Exercise details - Wherever a picture appears in the listing below, leave it out and reproduce the rest exactly.

»»

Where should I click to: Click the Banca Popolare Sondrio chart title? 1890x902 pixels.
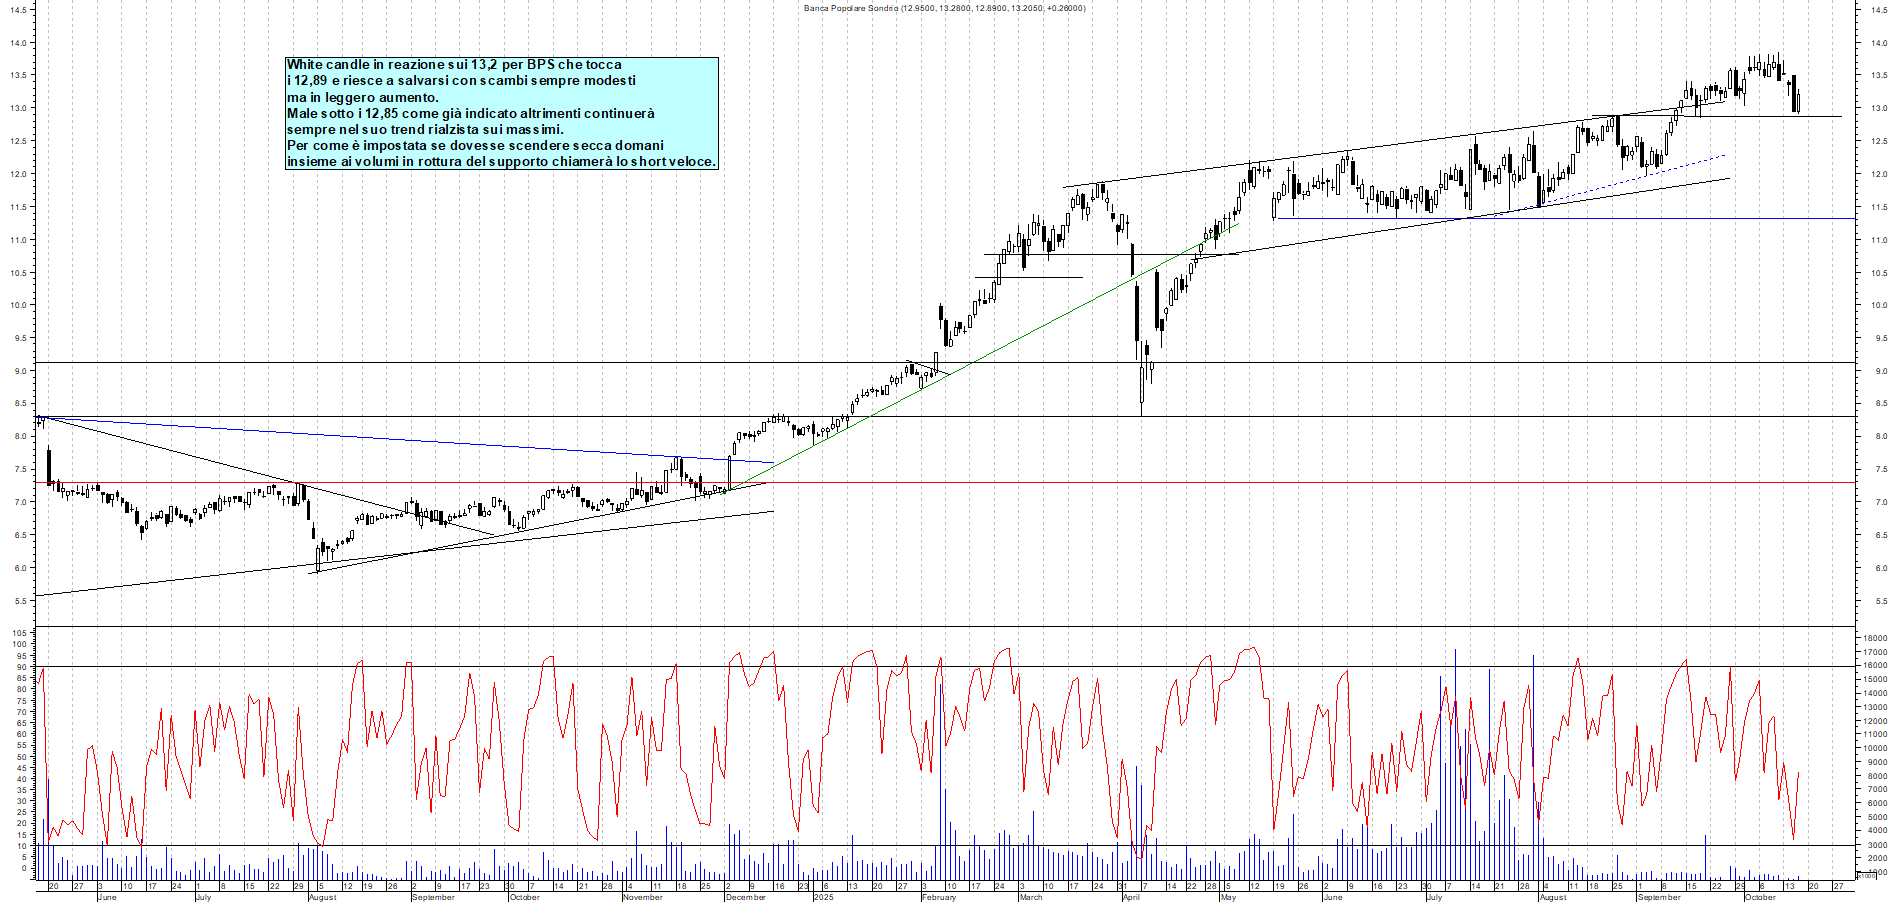944,8
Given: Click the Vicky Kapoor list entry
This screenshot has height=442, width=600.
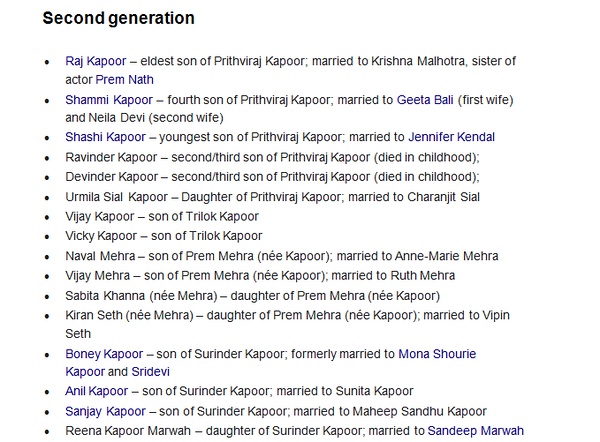Looking at the screenshot, I should (x=164, y=236).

««

Output of the exercise -
Where should I click to: Click the Banca Popolare Sondrio chart title? 1890x902 pixels.
944,8
Given: Click the Vicky Kapoor list entry
This screenshot has height=442, width=600.
Looking at the screenshot, I should (x=164, y=236).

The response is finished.